Curator: This page, "Rejsedagbog. Amsterdam" from 1846 by Johan Thomas Lundbye is deceptively simple. Editor: It looks like a page torn from a travel journal, mostly text on paper. It's quite intimate. What do you see in it? Curator: The labour of its creation! We have to consider the materials available to Lundbye: the paper, likely handmade; the ink, perhaps mixed on site.
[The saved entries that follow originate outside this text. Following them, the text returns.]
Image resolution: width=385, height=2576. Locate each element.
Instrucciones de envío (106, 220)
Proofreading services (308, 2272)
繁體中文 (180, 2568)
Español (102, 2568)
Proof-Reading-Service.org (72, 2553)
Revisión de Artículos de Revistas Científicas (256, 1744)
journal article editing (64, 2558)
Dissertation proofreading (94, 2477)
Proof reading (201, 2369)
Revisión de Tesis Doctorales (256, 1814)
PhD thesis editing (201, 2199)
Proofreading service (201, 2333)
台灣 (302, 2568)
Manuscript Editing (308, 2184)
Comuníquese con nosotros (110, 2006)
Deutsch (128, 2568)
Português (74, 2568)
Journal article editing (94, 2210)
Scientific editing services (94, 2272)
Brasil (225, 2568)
How did these affect the mark making, the pressure applied to the page? How does this intersect with landscape? Editor: Landscape? I mainly see text. Curator: But what *is* landscape art if not the result of someone transforming an experience in nature into a commodity, an object? The ink and paper themselves are material resources extracted from the earth. Look at the *writing*. Lundbye's careful script tells us about the education and social class available to him, a form of social "material." Do you agree with that analysis? Editor: I do. Seeing the production aspect highlights how even a personal item, like a travel diary, is linked to economic and social structures. It makes me consider the value placed on these types of creative skills within that context, like access to suitable material, social status, or educational possibilities. Curator: Exactly! By considering the material and processes involved, we move beyond merely admiring the final product and engage with the socio-economic conditions that made it possible. We can trace these choices to the artistic intent. Editor: That really reframes how I see this; it's less about what the writing describes and more about the act of its making and the resources that enabled it. Curator: Indeed, seeing the materials transforms the image.